If you are 17 years or younger, please have your parent/guardian sign this section.
I give my son/daughter (NAMED ABOVE) permission to work as a volunteer at Rainbow’s End. I also give permission for my child's name/or photograph to be used for promotional purposes or any media use concerning Rainbow's End.
I give permission for my son/daughter to have necessary labratory tests, health assessment, x-rays, and other screenings as needed for volunteering at Aspirus. Testing may include a labrotory test blood draw for TB, measles, mumps, rubella and chicken pox. Follow up vaccines will require individual consent. The above testing requirements follow hospital policy based on Center for Disease Control and Joint Commission standards.

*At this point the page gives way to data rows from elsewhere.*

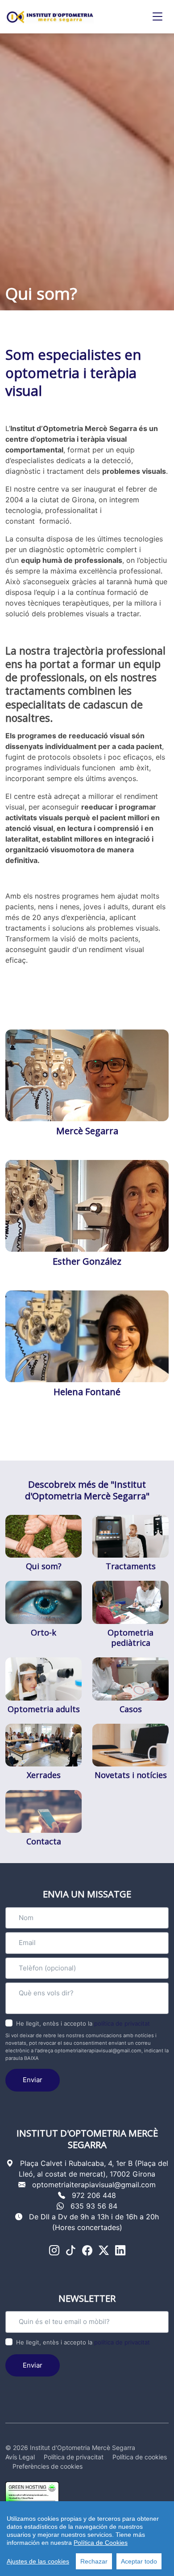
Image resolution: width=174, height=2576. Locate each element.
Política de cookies (139, 2457)
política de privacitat (122, 2023)
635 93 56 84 (93, 2206)
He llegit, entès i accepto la (83, 2023)
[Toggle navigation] (157, 16)
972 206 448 (94, 2195)
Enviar (32, 2079)
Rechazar (94, 2561)
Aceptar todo (139, 2561)
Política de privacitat (74, 2457)
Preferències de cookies (47, 2466)
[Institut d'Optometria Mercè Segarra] (50, 17)
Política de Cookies (101, 2542)
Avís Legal (20, 2457)
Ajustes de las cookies (38, 2561)
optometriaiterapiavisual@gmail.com (94, 2184)
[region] (87, 2538)
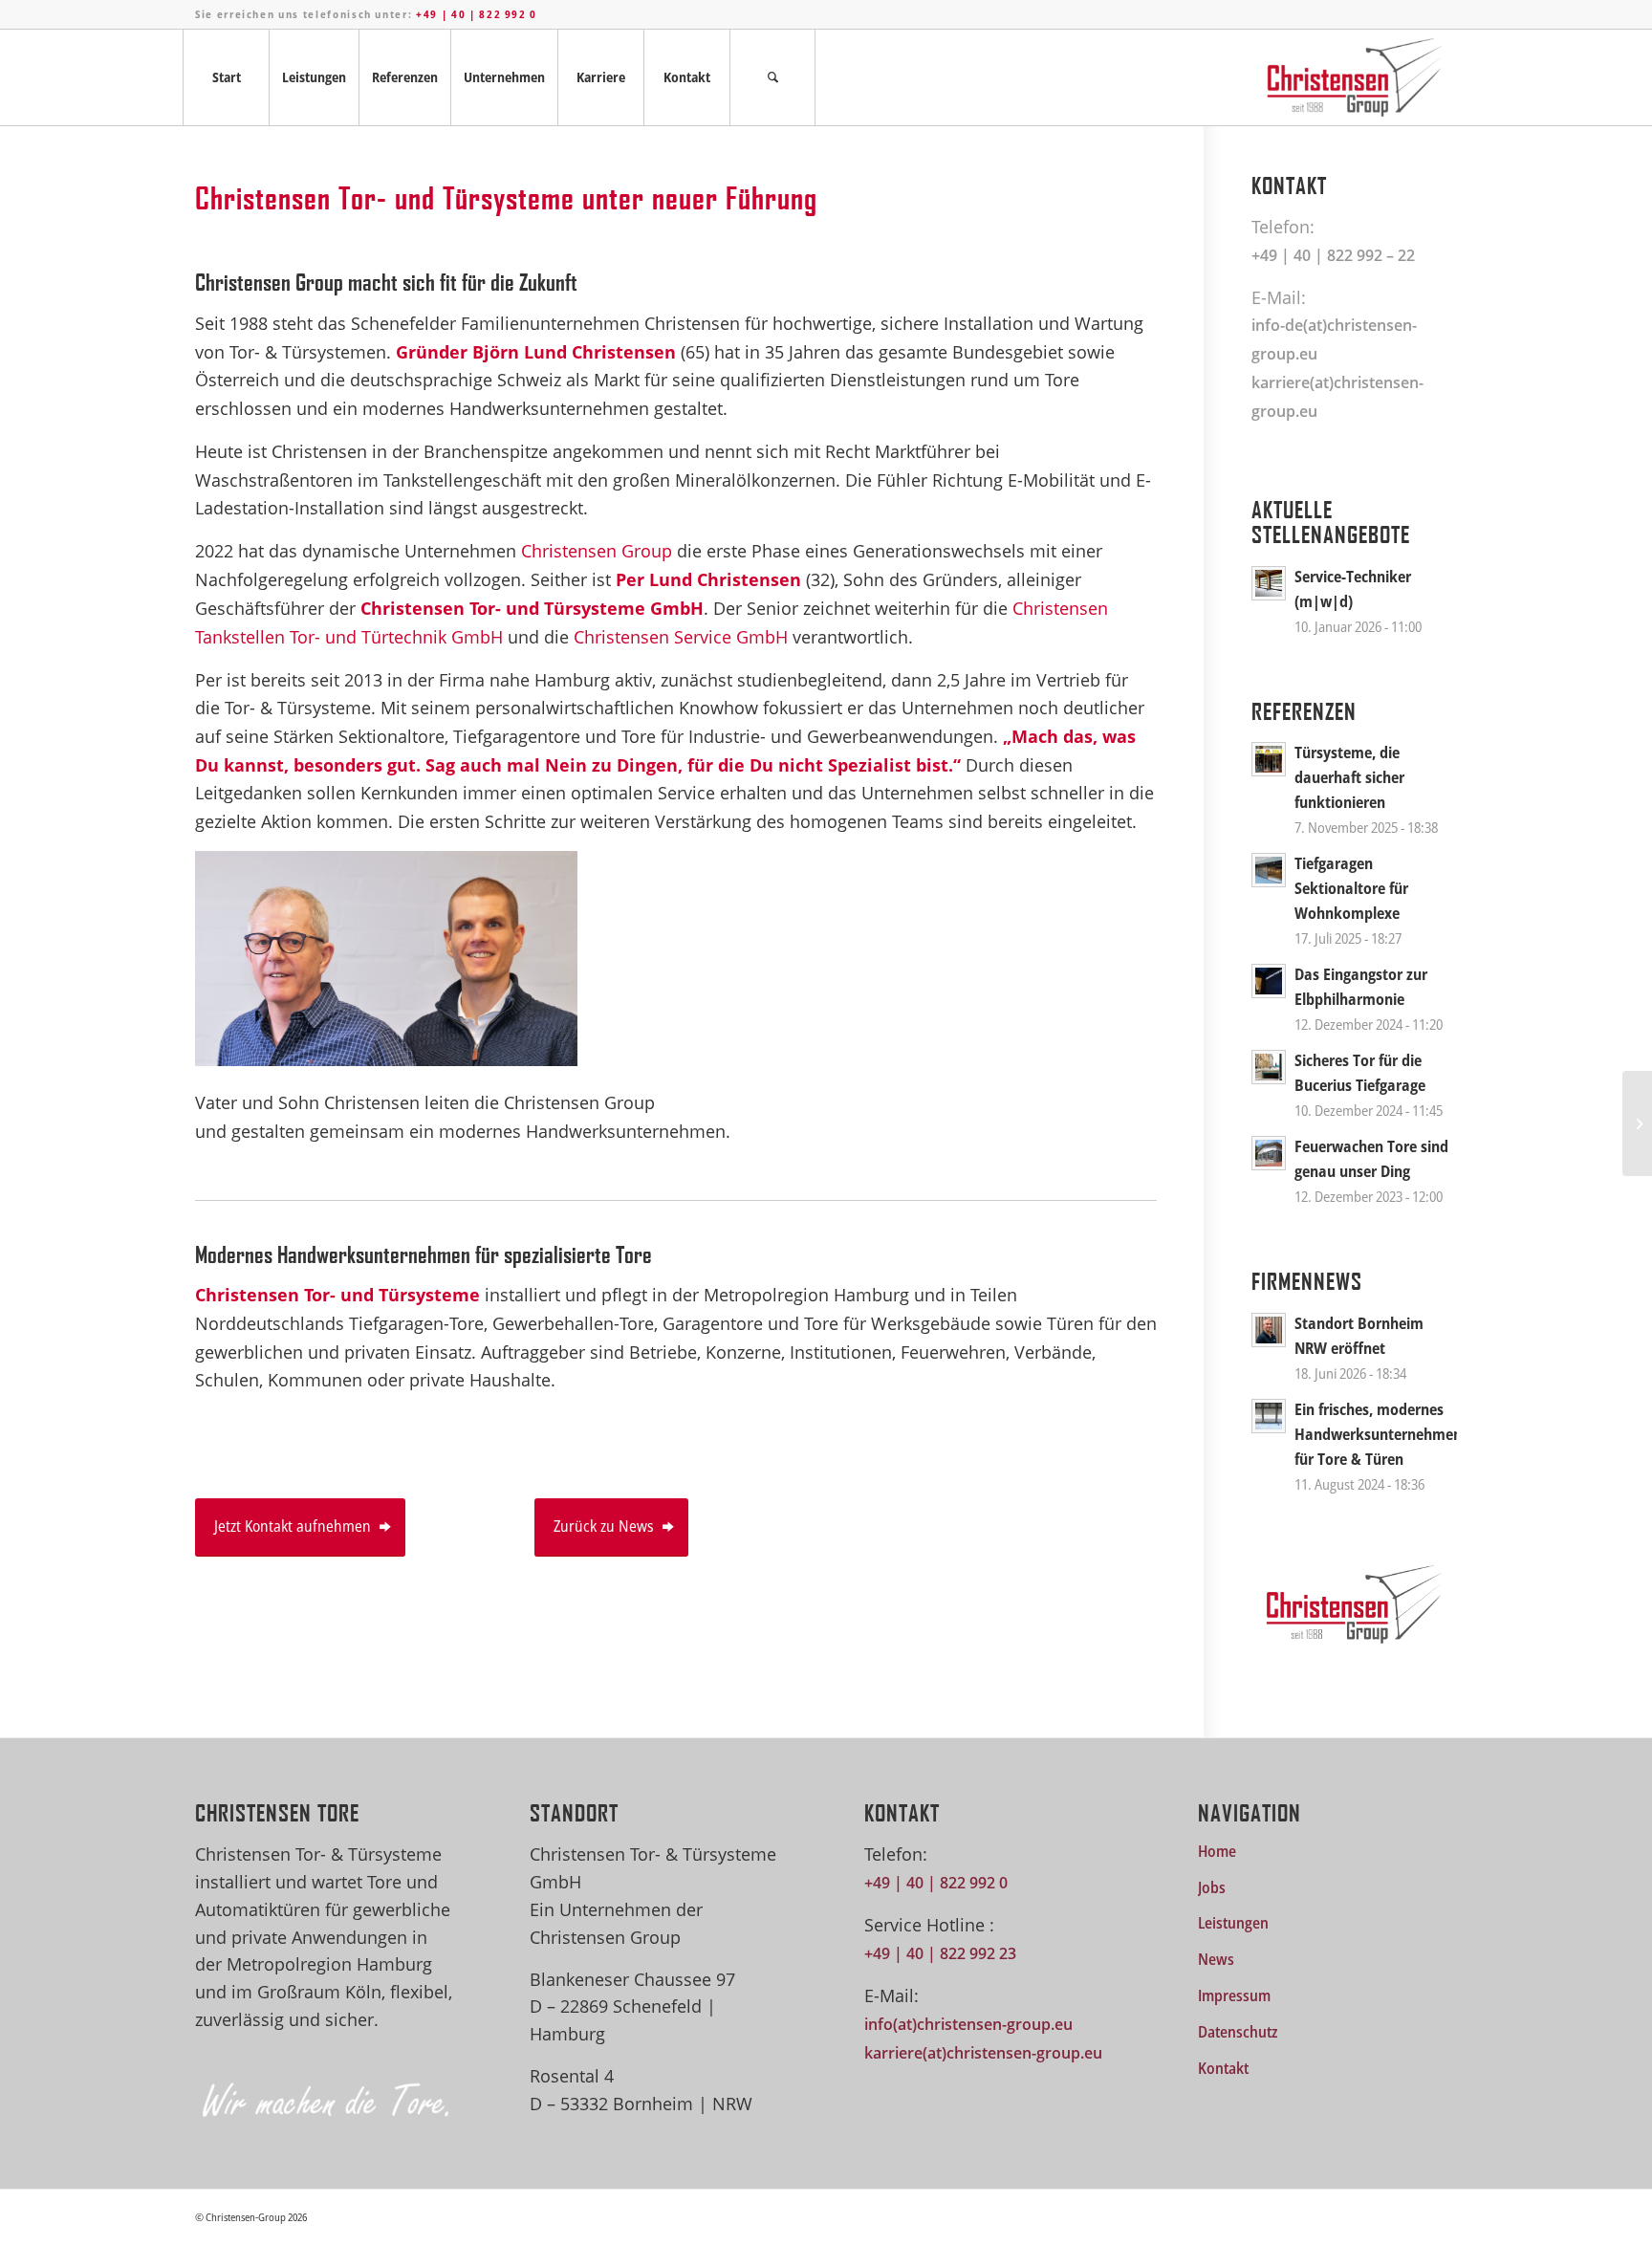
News (1216, 1959)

I recognize that certain hazards and dangers are inherent in the camp program, particularly but not limited to, the activities of archery, and swimming. I acknowledge that although Rainbow’s End and Samoset Boy Scouts Council have taken safety measures to minimize the risk of injury to camp participants, they cannot ensure nor guarantee that the participants, equipment, premises and/or activities will be free of hazards, accidents and/or injuries. By participating in the program, I assume responsibility and release Aspirus Wausau Hospital and Samoset Boy Scouts Council from liability and waive any claims against them arising from any such injuries to my child.